- **Written problem**
In the records below, turn everything from the line containing "Where should I click to: Toggle Bold" down to the line containing "pos(230,49)", both included, into a numbered list. Leave out any blank lines.

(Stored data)
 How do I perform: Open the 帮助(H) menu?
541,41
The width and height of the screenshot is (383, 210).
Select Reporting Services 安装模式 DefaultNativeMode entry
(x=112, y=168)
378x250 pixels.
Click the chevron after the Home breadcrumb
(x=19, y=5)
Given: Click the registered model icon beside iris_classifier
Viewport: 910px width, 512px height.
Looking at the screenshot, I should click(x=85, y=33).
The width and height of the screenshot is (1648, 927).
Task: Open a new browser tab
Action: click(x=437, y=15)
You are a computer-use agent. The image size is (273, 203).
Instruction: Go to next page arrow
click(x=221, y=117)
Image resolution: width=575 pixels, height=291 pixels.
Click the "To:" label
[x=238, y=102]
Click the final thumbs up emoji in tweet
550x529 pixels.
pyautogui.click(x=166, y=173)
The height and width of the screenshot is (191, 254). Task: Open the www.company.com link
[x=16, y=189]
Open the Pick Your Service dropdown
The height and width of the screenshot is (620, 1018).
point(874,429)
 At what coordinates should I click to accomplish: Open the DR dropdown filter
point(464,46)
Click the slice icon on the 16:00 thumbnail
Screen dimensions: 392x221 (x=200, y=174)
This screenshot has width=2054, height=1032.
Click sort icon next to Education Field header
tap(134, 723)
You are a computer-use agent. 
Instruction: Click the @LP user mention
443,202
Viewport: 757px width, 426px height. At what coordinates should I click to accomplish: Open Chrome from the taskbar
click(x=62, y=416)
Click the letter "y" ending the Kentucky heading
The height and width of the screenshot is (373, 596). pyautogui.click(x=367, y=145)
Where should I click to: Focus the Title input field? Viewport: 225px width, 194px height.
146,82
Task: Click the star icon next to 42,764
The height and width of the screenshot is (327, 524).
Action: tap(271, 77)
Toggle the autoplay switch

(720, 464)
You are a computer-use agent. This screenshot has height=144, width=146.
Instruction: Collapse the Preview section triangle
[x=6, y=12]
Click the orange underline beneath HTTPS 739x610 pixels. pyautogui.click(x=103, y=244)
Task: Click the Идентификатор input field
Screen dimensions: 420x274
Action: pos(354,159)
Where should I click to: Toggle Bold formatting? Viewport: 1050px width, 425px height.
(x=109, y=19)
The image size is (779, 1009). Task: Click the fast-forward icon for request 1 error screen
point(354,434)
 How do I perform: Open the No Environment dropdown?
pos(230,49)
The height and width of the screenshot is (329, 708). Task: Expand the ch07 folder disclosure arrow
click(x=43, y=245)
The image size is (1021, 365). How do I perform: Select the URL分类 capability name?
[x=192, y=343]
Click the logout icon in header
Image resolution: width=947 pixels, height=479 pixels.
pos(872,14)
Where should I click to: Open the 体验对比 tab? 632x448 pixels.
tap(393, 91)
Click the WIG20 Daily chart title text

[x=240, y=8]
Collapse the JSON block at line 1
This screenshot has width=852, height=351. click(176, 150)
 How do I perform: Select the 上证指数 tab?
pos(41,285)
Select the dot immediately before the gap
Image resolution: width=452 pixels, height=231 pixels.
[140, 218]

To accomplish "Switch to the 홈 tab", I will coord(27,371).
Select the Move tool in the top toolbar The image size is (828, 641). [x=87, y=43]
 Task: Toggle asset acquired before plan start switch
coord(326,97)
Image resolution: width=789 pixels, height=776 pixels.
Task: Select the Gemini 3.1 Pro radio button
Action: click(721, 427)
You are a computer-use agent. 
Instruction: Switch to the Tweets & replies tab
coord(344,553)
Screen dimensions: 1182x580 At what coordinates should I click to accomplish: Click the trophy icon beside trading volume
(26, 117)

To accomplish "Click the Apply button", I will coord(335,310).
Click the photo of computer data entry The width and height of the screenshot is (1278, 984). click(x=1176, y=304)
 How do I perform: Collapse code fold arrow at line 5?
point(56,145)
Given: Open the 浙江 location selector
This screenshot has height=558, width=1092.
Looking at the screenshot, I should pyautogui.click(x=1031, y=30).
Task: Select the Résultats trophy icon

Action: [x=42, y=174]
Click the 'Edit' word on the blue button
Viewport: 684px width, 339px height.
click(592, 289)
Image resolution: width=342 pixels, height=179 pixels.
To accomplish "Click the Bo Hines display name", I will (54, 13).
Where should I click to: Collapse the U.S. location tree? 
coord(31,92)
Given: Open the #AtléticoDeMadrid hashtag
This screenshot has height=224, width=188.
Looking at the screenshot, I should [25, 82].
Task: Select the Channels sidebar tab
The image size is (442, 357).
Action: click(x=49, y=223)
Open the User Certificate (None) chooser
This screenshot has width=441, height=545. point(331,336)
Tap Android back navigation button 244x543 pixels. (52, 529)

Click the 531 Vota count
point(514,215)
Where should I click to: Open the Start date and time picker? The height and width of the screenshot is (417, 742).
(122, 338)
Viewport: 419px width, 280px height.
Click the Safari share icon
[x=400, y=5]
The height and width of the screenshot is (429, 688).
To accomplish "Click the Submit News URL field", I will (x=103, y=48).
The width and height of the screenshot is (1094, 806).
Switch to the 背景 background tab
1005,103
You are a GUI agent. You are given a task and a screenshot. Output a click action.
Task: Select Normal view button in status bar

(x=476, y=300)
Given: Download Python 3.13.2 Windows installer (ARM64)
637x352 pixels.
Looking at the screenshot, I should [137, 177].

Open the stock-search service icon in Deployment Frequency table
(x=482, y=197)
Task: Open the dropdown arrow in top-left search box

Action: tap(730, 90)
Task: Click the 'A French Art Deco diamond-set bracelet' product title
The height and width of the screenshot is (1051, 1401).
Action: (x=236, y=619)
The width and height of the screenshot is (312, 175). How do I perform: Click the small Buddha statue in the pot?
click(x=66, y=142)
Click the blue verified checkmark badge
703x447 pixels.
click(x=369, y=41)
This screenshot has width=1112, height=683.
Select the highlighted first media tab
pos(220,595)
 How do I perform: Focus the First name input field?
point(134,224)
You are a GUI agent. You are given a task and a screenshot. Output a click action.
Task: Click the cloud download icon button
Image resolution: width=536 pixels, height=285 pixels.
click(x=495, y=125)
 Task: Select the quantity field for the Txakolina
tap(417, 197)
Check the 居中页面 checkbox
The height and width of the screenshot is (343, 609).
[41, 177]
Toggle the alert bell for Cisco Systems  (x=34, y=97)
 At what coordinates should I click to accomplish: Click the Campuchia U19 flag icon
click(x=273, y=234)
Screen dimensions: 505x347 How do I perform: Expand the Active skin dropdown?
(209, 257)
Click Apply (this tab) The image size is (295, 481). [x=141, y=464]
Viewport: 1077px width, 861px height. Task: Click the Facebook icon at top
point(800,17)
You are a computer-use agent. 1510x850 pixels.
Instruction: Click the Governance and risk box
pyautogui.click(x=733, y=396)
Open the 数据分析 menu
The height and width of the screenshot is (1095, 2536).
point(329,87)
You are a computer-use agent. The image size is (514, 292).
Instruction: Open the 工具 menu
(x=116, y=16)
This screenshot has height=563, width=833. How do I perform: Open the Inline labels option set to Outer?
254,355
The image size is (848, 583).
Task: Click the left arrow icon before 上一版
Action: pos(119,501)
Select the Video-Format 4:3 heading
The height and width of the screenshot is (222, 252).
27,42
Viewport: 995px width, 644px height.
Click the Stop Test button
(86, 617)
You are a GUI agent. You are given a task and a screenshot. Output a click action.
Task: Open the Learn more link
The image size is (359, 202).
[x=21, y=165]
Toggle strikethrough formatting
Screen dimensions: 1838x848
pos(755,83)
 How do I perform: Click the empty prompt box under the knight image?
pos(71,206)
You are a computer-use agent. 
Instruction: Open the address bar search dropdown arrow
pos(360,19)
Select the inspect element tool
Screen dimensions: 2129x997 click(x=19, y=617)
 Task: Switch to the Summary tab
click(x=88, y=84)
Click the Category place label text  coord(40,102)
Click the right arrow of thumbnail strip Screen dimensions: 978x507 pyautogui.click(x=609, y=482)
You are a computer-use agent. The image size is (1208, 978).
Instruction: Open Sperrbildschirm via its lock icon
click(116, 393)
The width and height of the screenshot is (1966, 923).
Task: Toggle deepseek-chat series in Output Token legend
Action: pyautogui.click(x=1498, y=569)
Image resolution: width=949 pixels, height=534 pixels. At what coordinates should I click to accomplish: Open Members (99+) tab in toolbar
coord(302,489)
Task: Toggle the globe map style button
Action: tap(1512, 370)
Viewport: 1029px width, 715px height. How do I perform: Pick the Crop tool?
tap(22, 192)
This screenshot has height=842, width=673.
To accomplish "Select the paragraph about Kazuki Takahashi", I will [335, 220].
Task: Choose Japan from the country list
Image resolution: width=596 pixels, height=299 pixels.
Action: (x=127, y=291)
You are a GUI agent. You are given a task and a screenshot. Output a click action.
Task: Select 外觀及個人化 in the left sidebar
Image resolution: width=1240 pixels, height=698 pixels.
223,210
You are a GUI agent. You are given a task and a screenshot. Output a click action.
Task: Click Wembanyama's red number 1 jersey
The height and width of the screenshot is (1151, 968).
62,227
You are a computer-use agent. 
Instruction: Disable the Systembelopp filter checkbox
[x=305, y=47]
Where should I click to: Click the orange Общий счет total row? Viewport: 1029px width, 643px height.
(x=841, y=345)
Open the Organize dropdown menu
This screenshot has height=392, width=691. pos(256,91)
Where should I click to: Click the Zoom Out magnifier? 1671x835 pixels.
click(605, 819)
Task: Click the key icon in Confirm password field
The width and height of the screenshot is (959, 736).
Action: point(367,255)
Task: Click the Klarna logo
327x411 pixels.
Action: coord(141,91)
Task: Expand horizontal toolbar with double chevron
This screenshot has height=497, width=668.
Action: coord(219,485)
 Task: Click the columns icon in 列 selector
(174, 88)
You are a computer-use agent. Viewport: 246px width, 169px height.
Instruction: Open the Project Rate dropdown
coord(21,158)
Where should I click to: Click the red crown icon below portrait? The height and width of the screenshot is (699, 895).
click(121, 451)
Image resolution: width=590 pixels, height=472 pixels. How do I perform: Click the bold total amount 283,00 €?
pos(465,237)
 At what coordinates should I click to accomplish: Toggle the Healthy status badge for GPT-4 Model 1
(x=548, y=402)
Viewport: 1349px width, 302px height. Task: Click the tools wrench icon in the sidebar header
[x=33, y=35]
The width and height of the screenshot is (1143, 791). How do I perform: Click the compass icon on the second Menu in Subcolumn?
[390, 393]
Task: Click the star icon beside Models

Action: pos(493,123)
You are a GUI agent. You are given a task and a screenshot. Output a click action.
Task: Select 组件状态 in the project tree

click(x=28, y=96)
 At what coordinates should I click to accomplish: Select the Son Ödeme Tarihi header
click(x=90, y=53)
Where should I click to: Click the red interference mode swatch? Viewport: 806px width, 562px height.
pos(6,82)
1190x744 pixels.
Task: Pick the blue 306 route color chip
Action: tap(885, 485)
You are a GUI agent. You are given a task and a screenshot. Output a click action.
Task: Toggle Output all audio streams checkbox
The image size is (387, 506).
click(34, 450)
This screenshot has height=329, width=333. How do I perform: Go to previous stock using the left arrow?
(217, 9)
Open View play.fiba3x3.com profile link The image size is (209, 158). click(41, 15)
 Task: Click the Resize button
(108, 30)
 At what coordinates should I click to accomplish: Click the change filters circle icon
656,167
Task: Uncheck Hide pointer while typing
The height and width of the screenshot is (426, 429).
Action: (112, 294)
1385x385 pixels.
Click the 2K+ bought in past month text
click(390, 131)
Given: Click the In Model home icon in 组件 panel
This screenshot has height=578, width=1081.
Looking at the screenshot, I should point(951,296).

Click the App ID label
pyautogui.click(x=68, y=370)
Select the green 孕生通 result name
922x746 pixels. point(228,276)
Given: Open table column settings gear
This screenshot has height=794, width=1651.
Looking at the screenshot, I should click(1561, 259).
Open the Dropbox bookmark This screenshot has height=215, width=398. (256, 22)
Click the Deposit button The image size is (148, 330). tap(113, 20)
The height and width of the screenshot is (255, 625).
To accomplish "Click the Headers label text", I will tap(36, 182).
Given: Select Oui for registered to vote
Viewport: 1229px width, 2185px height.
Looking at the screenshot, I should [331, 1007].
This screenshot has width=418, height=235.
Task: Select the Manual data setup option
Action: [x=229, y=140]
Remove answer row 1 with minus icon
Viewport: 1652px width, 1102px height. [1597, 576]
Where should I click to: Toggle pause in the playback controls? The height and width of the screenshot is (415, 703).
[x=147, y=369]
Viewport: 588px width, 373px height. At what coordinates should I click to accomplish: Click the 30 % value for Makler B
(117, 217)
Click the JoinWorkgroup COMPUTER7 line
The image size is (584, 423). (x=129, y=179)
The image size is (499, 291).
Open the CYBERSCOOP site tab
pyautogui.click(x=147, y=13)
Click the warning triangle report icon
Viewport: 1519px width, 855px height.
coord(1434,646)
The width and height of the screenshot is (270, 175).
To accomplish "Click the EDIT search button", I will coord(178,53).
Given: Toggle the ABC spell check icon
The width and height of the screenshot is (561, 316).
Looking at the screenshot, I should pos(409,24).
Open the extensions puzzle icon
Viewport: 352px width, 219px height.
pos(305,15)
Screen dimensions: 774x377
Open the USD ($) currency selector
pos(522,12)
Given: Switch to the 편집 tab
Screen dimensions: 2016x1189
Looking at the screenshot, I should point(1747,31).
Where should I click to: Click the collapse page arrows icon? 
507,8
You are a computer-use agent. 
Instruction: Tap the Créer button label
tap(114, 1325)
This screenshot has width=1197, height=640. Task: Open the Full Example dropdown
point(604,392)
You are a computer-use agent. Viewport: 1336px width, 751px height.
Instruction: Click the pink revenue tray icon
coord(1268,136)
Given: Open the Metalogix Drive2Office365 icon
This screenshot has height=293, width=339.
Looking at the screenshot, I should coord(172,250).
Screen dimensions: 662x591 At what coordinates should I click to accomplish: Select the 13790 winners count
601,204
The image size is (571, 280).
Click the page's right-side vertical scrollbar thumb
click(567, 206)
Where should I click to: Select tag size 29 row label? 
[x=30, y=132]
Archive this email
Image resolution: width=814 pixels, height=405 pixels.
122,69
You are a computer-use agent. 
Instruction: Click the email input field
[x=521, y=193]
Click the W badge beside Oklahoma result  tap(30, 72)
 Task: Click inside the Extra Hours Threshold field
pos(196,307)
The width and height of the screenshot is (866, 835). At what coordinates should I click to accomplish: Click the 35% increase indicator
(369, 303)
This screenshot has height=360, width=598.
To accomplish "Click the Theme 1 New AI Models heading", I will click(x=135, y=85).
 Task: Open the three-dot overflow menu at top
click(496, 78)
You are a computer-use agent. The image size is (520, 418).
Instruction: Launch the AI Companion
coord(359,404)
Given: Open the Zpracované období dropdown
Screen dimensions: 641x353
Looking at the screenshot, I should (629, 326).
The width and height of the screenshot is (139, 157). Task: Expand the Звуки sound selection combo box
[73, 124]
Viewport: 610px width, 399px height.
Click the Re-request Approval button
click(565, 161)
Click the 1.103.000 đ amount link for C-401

- **Exercise result**
1. Where should I click to: Toggle Bold formatting? Viewport: 1050px width, 425px height.
2. (x=109, y=19)
3. The image size is (779, 1009). Task: Click the fast-forward icon for request 1 error screen
4. point(354,434)
5.  How do I perform: Open the No Environment dropdown?
6. pos(230,49)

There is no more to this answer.